Als vor drei Jahren die Regierung stürzte, vorgezogene Wahlen stattfanden und eine noch nie gesehene Koalition zustande kam, hatten die politischen Parteien Schwierigkeiten, mit der neuen Lage umzugehen. Und wenn Parteien in Schwierigkeiten stecken, neigen sie dazu, dies den Strukturen anzukreiden. Denn das fällt leichter, als die Politik der Partei oder gar deren Politiker für das Missgeschick verantwortlich zu machen. So kam in manchen Parteien die Forderung nach Statutenreformen auf.
In den Volksparteien machte der im Ausland aufgegriffene Vorschlag die Runde, künftige Spitzenkandidaten durch Vorwahlen zu bestimmen. In der CSV war das jahrzehntealte dynastische Prinzip gestört, weil Premier Jean-Claude Juncker weder als „natürlicher“ Spitzenkandidat zur Verfügung stand, noch einen Nachfolger bestimmt hatte. Insbesondere ein aus der Jugendorganisation im Ösling hervorgegangener Diskussionskreis warb dafür, „primaries“ in die Statuten zu schreiben, um Außenseitern den Aufstieg zu ermöglichen und den vom Parteiapparat vorgesehenen Spitzenkandidaten in Bedrängnis zu bringen. In der LSAP hatte man zwar den „natürlichen“ Spitzenkandidaten Jean Asselborn handstreichartig durch den neuen Hoffnungsträger Etienne Schneider ersetzt, trotzdem suchte man nach Mitteln, um die demobilisierten Mitglieder mit dem Versprechen auf eine verstärkte demokratische Einbindung wieder zu interessieren.
In den zurückliegenden Monaten wurden im Ausland viele Erfahrungen mit der Veranstaltung von Vorwahlen gesammelt. Es zeigte sich, dass sie meist nicht organisiert wurden, um das Funktionieren von Parteien tatsächlich zu demokratisieren, sondern sie waren vielmehr Ausdruck der Ausweglosigkeit und Zerstrittenheit einer Partei. Und in den seltensten Fällen haben sie die Probleme der Partei gelöst: In Großbritannien wurden mit Jeremy Corbyn durch eine Art „primaries“ ein linker Parteivorsitzender gewählt, der seither vom blairistischen Parteiapparat sabotiert wird. In den USA kandidierte plötzlich der lebenslang parteilose Sozialdemokrat Bernie Sanders bei den Demokraten, und die nach rechts abgedrifteten Republikaner machten einen rassistischen Kindskopf zum Präsidenten. Bei der französischen Rechten sorgten die Vorwahlen nicht für die versprochene politische Erneuerung, sondern sie tritt im Mai mit einem Kandidaten an, der seit 40 Jahren Berufspolitiker ist. In der französischen Linken ersetzen Vorwahlen nach dem Untergang des amtierenden Präsidenten eine Diskussion über den politischen Standort der Partei durch eine Personaldebatte. In fast allen Fällen wurden Vorwahlen nur noch zu für die Medien und Meinungsumfragen organsierten Schönheitswettbewerben, während die Parteien darauf verzichteten, eigenständige Wahlprogramme auszuarbeiten. Die Grenzen zwischen Mitgliedern und Sympathisanten verschwanden, Mitglieder einer Partei wählten bei der anderen mit.
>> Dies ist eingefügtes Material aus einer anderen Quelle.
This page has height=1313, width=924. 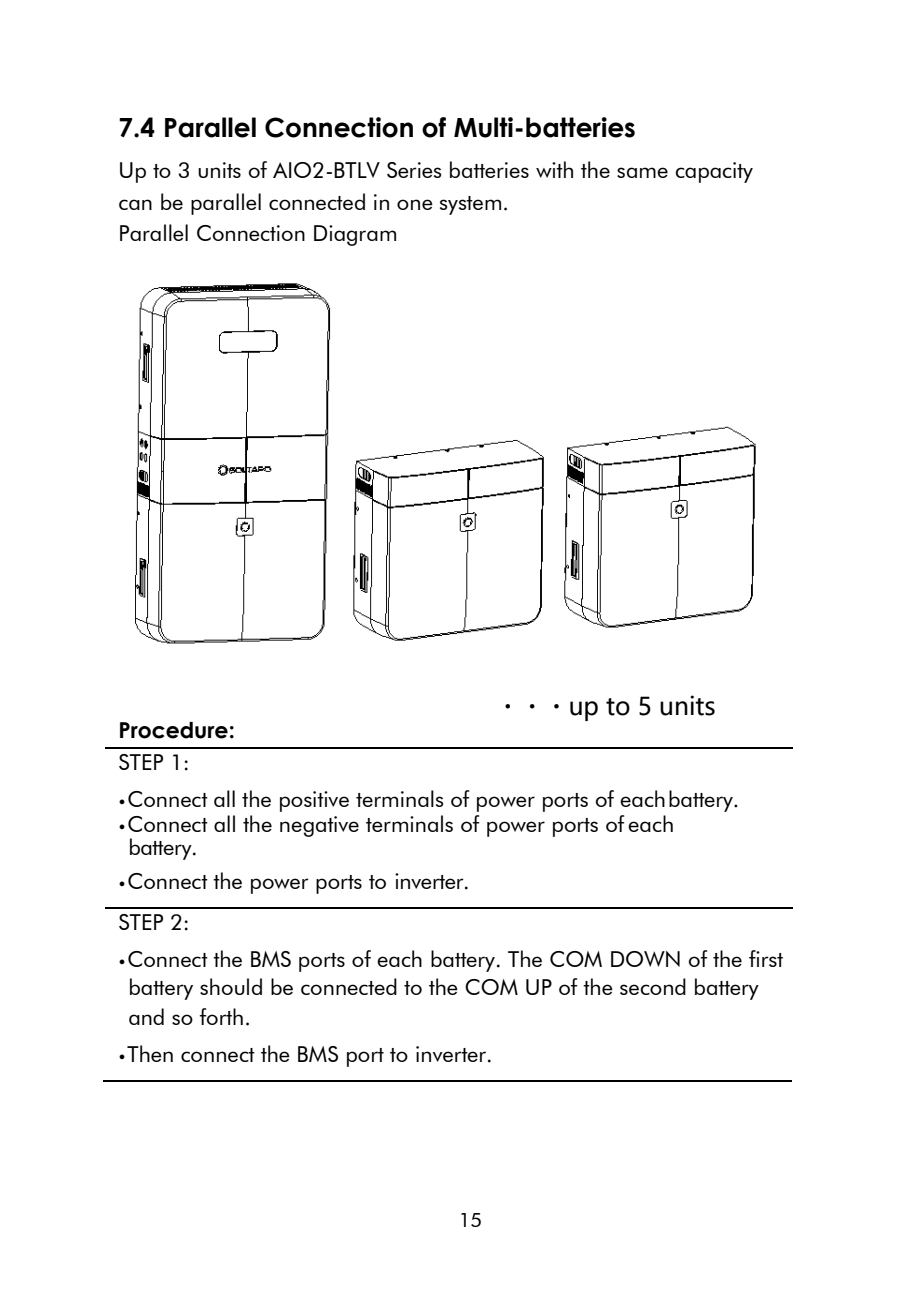 What do you see at coordinates (231, 986) in the page?
I see `should` at bounding box center [231, 986].
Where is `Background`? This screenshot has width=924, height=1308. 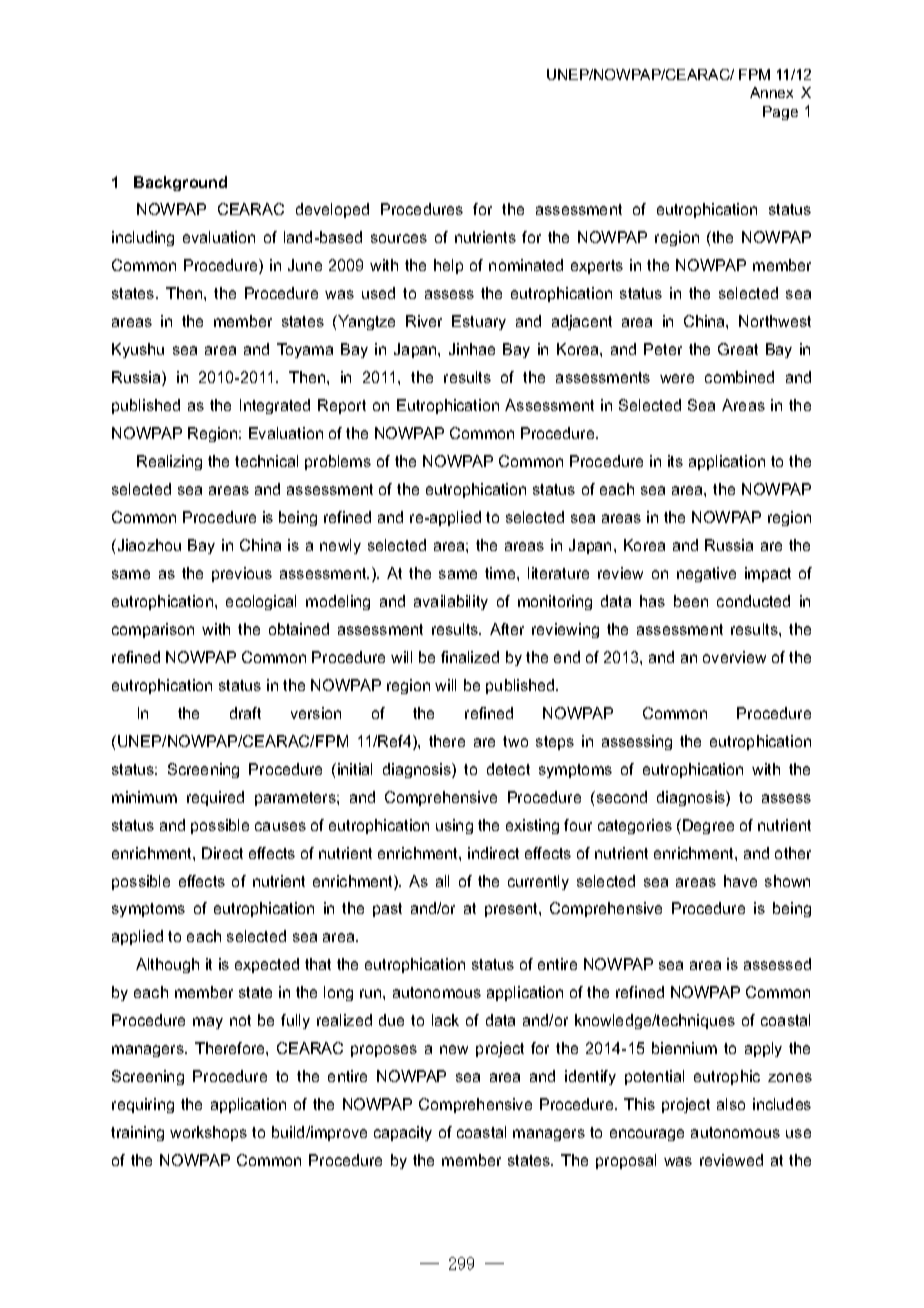
Background is located at coordinates (180, 183).
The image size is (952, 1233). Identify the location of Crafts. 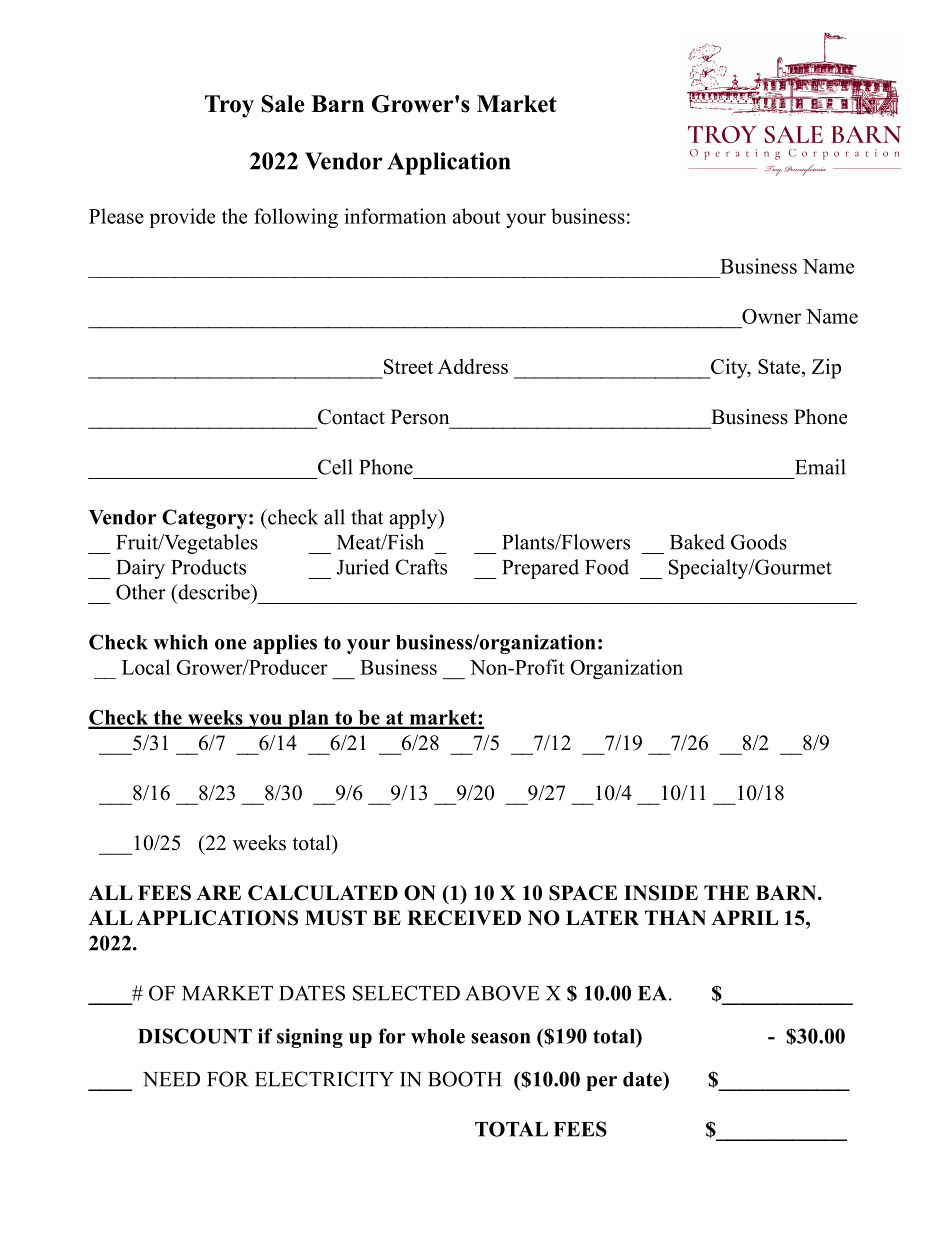
(421, 567).
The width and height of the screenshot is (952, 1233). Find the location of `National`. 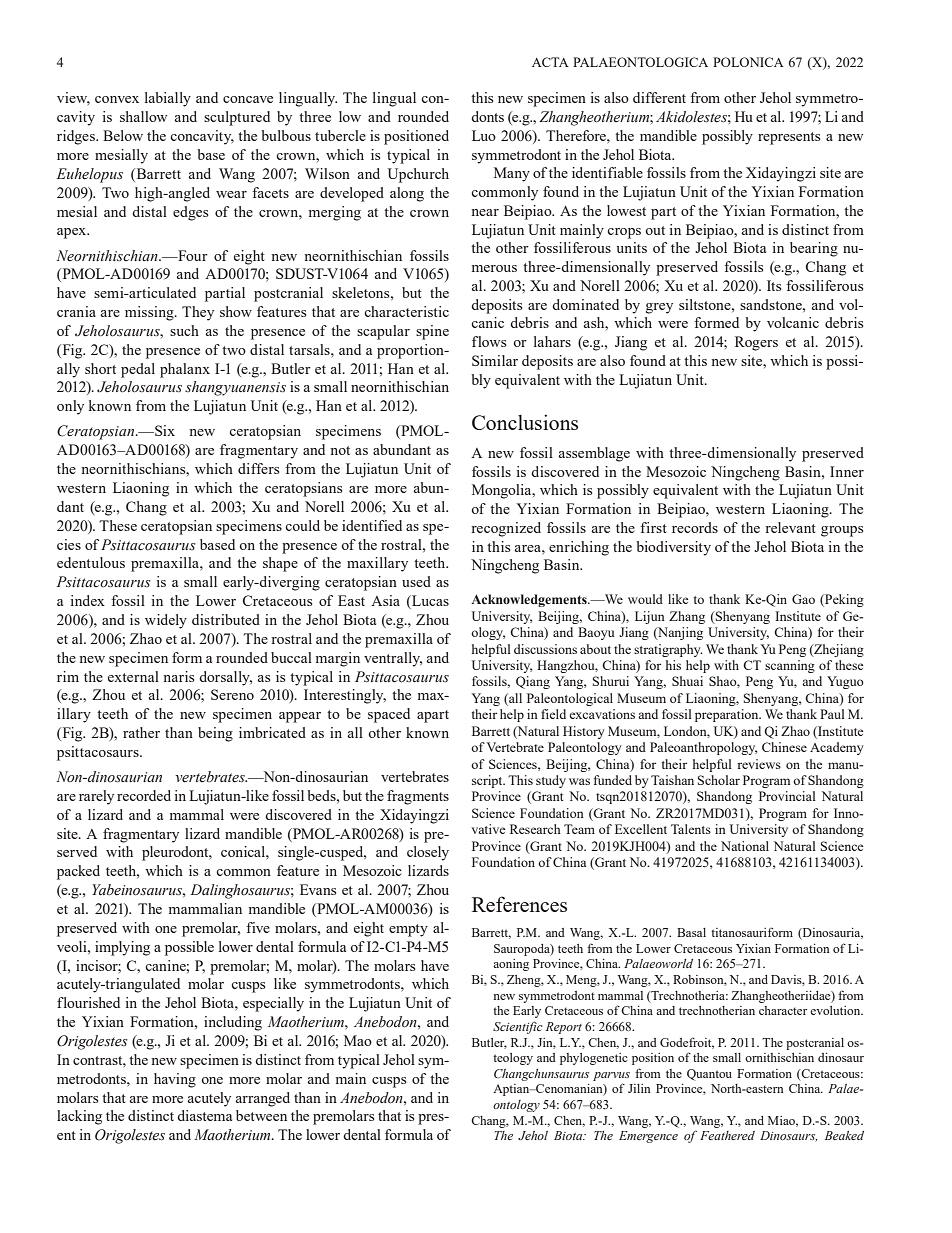

National is located at coordinates (745, 846).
Mit den vergangenes Jahr verabschiedeten Statuten einigte man sich bei der CSV darauf, dass ein „Parteikonvent“ den vom Parteivorsitzenden und Nationalrat ausgesuchten Spitzenkandidaten ratifizieren darf. Bei der LSAP findet eine „Urabstimmung“ unter den Mitgliedern über höchstens vier vom Generalrat vorgeschlagene Bewerber statt. Die Demokratische Partei heißt sowieso nur so, da zwar alle Mitglieder Parteitagsdelegierte sein dürfen, aber die wichtigen Entscheidungen im kleinsten Kreis getroffen werden. Und die Grünen wollen nach angeblichen Kinderkrankheiten wie imperatives Mandat und Rotationsprinzip nur noch seriöse und verantwortungsbewusst wirken. Wenn sich also hierzulande Vorwahlen von Spitzenkandidaten nicht durchsetzen konnten, heißt das nicht, dass die Parteien weniger demokratisch sind, sondern bloß, dass ihre Führungskrisen nicht ausweglos genug waren.